• [Data section]:
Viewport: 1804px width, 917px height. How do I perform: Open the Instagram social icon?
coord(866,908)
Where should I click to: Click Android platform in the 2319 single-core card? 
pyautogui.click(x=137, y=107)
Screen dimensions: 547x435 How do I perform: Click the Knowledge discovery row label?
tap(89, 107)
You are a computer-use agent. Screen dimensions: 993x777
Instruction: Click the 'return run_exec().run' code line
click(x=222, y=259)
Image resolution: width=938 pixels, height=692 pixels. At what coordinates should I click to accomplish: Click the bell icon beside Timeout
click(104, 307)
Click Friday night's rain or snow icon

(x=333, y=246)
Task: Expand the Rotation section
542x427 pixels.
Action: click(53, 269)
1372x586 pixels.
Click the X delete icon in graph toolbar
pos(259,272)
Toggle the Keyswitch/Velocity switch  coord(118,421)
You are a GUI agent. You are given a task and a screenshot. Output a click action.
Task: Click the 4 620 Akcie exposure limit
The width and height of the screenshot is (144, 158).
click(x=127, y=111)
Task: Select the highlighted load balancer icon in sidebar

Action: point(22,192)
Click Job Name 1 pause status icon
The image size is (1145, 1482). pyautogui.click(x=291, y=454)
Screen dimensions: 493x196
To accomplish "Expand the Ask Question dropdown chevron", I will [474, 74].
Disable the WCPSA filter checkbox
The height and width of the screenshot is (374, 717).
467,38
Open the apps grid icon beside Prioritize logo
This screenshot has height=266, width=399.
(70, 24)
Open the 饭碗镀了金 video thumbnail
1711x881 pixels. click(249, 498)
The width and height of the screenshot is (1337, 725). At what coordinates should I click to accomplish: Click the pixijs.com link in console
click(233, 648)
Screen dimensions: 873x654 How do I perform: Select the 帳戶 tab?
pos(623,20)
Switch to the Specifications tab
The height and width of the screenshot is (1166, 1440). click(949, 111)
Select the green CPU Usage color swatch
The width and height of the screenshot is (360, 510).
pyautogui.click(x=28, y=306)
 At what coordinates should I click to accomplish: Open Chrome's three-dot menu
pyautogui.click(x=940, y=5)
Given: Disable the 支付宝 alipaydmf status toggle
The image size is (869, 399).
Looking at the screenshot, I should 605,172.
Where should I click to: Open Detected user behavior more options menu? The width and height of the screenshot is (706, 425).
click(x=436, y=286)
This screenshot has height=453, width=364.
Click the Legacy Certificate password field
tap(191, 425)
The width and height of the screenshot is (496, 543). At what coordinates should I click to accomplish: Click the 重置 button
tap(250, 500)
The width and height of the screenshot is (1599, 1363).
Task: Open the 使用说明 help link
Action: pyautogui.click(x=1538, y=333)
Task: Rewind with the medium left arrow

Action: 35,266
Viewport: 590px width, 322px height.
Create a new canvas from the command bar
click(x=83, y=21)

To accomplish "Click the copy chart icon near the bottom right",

• [Problem requirements]:
Take the first line of the material above as the start and the line that contains "1372x586 pixels." as the end. Output only that span, every line exactly as it stands.

• [Written response]:
Viewport: 1804px width, 917px height. How do I perform: Open the Instagram social icon?
coord(866,908)
Where should I click to: Click Android platform in the 2319 single-core card? 
pyautogui.click(x=137, y=107)
Screen dimensions: 547x435 How do I perform: Click the Knowledge discovery row label?
tap(89, 107)
You are a computer-use agent. Screen dimensions: 993x777
Instruction: Click the 'return run_exec().run' code line
click(x=222, y=259)
Image resolution: width=938 pixels, height=692 pixels. At what coordinates should I click to accomplish: Click the bell icon beside Timeout
click(104, 307)
Click Friday night's rain or snow icon

(x=333, y=246)
Task: Expand the Rotation section
542x427 pixels.
Action: click(53, 269)
1372x586 pixels.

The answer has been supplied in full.